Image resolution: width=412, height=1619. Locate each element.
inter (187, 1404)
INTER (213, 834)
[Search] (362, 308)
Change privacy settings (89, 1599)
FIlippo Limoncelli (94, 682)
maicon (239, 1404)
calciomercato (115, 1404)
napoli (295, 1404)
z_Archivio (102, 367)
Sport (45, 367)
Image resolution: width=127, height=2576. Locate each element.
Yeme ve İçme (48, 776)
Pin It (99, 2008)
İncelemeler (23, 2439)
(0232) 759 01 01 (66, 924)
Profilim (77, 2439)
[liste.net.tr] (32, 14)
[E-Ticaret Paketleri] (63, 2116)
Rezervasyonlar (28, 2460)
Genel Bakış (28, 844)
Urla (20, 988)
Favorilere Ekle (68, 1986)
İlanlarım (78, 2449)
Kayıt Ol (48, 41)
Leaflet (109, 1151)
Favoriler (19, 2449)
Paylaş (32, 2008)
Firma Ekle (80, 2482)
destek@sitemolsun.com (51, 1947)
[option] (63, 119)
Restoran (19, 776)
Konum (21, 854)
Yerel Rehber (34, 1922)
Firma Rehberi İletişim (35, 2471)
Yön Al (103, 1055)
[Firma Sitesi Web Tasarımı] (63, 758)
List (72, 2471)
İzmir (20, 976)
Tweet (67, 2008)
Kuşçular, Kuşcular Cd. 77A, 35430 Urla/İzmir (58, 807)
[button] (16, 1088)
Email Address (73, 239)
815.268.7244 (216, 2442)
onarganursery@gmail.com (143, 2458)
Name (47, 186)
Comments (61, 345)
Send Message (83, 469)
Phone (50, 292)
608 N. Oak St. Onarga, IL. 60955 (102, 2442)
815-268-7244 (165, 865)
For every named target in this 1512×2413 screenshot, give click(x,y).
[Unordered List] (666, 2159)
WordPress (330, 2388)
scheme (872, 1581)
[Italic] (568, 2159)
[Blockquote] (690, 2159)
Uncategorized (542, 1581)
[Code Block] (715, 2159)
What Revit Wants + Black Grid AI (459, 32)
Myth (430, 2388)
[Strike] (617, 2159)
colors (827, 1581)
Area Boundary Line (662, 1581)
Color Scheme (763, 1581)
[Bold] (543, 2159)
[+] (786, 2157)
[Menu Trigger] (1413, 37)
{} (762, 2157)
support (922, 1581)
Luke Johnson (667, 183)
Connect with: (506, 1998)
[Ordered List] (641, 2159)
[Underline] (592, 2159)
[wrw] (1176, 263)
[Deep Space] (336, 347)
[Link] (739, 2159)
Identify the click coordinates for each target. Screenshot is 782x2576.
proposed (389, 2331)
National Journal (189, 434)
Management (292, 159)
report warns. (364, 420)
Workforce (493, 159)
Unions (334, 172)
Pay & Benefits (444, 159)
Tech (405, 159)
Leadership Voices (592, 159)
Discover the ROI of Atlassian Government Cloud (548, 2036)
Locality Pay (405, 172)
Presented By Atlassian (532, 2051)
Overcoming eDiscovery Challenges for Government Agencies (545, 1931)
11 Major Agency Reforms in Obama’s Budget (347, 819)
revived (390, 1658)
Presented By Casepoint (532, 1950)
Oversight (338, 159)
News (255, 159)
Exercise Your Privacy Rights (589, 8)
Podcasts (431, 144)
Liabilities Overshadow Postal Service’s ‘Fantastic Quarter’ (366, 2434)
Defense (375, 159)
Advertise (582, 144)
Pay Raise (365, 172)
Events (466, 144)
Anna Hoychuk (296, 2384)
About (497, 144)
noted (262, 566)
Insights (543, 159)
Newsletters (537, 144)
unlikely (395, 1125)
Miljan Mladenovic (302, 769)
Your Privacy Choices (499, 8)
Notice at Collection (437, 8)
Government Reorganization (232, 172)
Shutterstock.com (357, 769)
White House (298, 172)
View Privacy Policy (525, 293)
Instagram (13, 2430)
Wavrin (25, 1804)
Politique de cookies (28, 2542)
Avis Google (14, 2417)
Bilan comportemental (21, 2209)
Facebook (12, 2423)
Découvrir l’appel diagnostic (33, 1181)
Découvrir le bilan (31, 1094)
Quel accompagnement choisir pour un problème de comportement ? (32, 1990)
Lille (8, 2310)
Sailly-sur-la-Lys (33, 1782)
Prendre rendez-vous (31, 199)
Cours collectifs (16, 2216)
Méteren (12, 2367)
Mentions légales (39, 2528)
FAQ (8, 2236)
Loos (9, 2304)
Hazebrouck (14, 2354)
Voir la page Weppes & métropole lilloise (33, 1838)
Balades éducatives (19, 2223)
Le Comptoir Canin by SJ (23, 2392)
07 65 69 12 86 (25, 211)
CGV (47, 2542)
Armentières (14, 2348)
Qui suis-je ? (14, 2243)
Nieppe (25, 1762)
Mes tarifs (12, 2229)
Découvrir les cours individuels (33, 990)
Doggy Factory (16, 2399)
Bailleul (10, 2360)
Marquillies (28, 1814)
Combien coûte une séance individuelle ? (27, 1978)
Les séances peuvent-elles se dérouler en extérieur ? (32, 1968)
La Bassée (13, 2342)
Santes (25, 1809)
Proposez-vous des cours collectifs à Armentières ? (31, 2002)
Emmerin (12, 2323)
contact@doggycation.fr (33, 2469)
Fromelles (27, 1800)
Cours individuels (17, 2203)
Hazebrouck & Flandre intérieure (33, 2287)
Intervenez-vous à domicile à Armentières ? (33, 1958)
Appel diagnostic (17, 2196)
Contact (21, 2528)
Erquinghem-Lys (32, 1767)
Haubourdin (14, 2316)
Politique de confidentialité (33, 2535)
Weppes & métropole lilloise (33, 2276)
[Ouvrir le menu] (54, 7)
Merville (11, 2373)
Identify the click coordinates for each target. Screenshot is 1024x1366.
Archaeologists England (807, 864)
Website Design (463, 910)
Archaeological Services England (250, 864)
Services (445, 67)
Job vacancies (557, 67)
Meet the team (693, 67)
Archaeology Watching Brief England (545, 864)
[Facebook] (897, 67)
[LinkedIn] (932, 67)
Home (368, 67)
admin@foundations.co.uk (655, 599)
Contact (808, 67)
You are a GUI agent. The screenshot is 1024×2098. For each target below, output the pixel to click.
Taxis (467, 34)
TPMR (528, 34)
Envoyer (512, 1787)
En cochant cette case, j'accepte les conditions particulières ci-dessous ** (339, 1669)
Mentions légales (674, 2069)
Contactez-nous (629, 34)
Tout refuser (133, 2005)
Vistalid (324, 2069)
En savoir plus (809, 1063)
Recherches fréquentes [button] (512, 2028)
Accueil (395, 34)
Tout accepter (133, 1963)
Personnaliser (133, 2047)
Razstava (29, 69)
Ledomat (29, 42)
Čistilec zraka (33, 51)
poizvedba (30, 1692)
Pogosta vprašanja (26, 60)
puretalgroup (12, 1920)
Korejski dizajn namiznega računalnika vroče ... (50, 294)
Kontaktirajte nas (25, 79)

===============

- WHAT YOU ARE ASKED TO DO
Retype each entry exactly.

- ANSWER AREA
Image resolution: width=412, height=1619. Locate each element.
inter (187, 1404)
INTER (213, 834)
[Search] (362, 308)
Change privacy settings (89, 1599)
FIlippo Limoncelli (94, 682)
maicon (239, 1404)
calciomercato (115, 1404)
napoli (295, 1404)
z_Archivio (102, 367)
Sport (45, 367)
Image resolution: width=127, height=2576. Locate each element.
Yeme ve İçme (48, 776)
Pin It (99, 2008)
İncelemeler (23, 2439)
(0232) 759 01 01 (66, 924)
Profilim (77, 2439)
[liste.net.tr] (32, 14)
[E-Ticaret Paketleri] (63, 2116)
Rezervasyonlar (28, 2460)
Genel Bakış (28, 844)
Urla (20, 988)
Favorilere Ekle (68, 1986)
İlanlarım (78, 2449)
Kayıt Ol (48, 41)
Leaflet (109, 1151)
Favoriler (19, 2449)
Paylaş (32, 2008)
Firma Ekle (80, 2482)
destek@sitemolsun.com (51, 1947)
[option] (63, 119)
Restoran (19, 776)
Konum (21, 854)
Yerel Rehber (34, 1922)
Firma Rehberi İletişim (35, 2471)
Yön Al (103, 1055)
[Firma Sitesi Web Tasarımı] (63, 758)
List (72, 2471)
İzmir (20, 976)
Tweet (67, 2008)
Kuşçular, Kuşcular Cd. 77A, 35430 Urla/İzmir (58, 807)
[button] (16, 1088)
Email Address (73, 239)
815.268.7244 (216, 2442)
onarganursery@gmail.com (143, 2458)
Name (47, 186)
Comments (61, 345)
Send Message (83, 469)
Phone (50, 292)
608 N. Oak St. Onarga, IL. 60955 (102, 2442)
815-268-7244 (165, 865)
For every named target in this 1512×2413 screenshot, give click(x,y).
[Unordered List] (666, 2159)
WordPress (330, 2388)
scheme (872, 1581)
[Italic] (568, 2159)
[Blockquote] (690, 2159)
Uncategorized (542, 1581)
[Code Block] (715, 2159)
What Revit Wants + Black Grid AI (459, 32)
Myth (430, 2388)
[Strike] (617, 2159)
colors (827, 1581)
Area Boundary Line (662, 1581)
Color Scheme (763, 1581)
[Bold] (543, 2159)
[+] (786, 2157)
[Menu Trigger] (1413, 37)
{} (762, 2157)
support (922, 1581)
Luke Johnson (667, 183)
Connect with: (506, 1998)
[Ordered List] (641, 2159)
[Underline] (592, 2159)
[wrw] (1176, 263)
[Deep Space] (336, 347)
[Link] (739, 2159)
Identify the click coordinates for each target. Screenshot is 782x2576.
proposed (389, 2331)
National Journal (189, 434)
Management (292, 159)
report warns. (364, 420)
Workforce (493, 159)
Unions (334, 172)
Pay & Benefits (444, 159)
Tech (405, 159)
Leadership Voices (592, 159)
Discover the ROI of Atlassian Government Cloud (548, 2036)
Locality Pay (405, 172)
Presented By Atlassian (532, 2051)
Overcoming eDiscovery Challenges for Government Agencies (545, 1931)
11 Major Agency Reforms in Obama’s Budget (347, 819)
revived (390, 1658)
Presented By Casepoint (532, 1950)
Oversight (338, 159)
News (255, 159)
Exercise Your Privacy Rights (589, 8)
Podcasts (431, 144)
Liabilities Overshadow Postal Service’s ‘Fantastic Quarter’ (366, 2434)
Defense (375, 159)
Advertise (582, 144)
Pay Raise (365, 172)
Events (466, 144)
Anna Hoychuk (296, 2384)
About (497, 144)
noted (262, 566)
Insights (543, 159)
Newsletters (537, 144)
unlikely (395, 1125)
Miljan Mladenovic (302, 769)
Your Privacy Choices (499, 8)
Notice at Collection (437, 8)
Government Reorganization (232, 172)
Shutterstock.com (357, 769)
White House (298, 172)
View Privacy Policy (525, 293)
Instagram (13, 2430)
Wavrin (25, 1804)
Politique de cookies (28, 2542)
Avis Google (14, 2417)
Bilan comportemental (21, 2209)
Facebook (12, 2423)
Découvrir l’appel diagnostic (33, 1181)
Découvrir le bilan (31, 1094)
Quel accompagnement choisir pour un problème de comportement ? (32, 1990)
Lille (8, 2310)
Sailly-sur-la-Lys (33, 1782)
Prendre rendez-vous (31, 199)
Cours collectifs (16, 2216)
Méteren (12, 2367)
Mentions légales (39, 2528)
FAQ (8, 2236)
Loos (9, 2304)
Hazebrouck (14, 2354)
Voir la page Weppes & métropole lilloise (33, 1838)
Balades éducatives (19, 2223)
Le Comptoir Canin by SJ (23, 2392)
07 65 69 12 86 (25, 211)
CGV (47, 2542)
Armentières (14, 2348)
Qui suis-je ? (14, 2243)
Nieppe (25, 1762)
Mes tarifs (12, 2229)
Découvrir les cours individuels (33, 990)
Doggy Factory (16, 2399)
Bailleul (10, 2360)
Marquillies (28, 1814)
Combien coûte une séance individuelle ? (27, 1978)
Les séances peuvent-elles se dérouler en extérieur ? (32, 1968)
La Bassée (13, 2342)
Santes (25, 1809)
Proposez-vous des cours collectifs à Armentières ? (31, 2002)
Emmerin (12, 2323)
contact@doggycation.fr (33, 2469)
Fromelles (27, 1800)
Cours individuels (17, 2203)
Hazebrouck & Flandre intérieure (33, 2287)
Intervenez-vous à domicile à Armentières ? (33, 1958)
Appel diagnostic (17, 2196)
Contact (21, 2528)
Erquinghem-Lys (32, 1767)
Haubourdin (14, 2316)
Politique de confidentialité (33, 2535)
Weppes & métropole lilloise (33, 2276)
[Ouvrir le menu] (54, 7)
Merville (11, 2373)
Identify the click coordinates for each target. Screenshot is 1024x1366.
Archaeologists England (807, 864)
Website Design (463, 910)
Archaeological Services England (250, 864)
Services (445, 67)
Job vacancies (557, 67)
Meet the team (693, 67)
Archaeology Watching Brief England (545, 864)
[Facebook] (897, 67)
[LinkedIn] (932, 67)
Home (368, 67)
admin@foundations.co.uk (655, 599)
Contact (808, 67)
You are a GUI agent. The screenshot is 1024×2098. For each target below, output the pixel to click.
Taxis (467, 34)
TPMR (528, 34)
Envoyer (512, 1787)
En cochant cette case, j'accepte les conditions particulières ci-dessous ** (339, 1669)
Mentions légales (674, 2069)
Contactez-nous (629, 34)
Tout refuser (133, 2005)
Vistalid (324, 2069)
En savoir plus (809, 1063)
Recherches fréquentes [button] (512, 2028)
Accueil (395, 34)
Tout accepter (133, 1963)
Personnaliser (133, 2047)
Razstava (29, 69)
Ledomat (29, 42)
Čistilec zraka (33, 51)
poizvedba (30, 1692)
Pogosta vprašanja (26, 60)
puretalgroup (12, 1920)
Korejski dizajn namiznega računalnika vroče ... (50, 294)
Kontaktirajte nas (25, 79)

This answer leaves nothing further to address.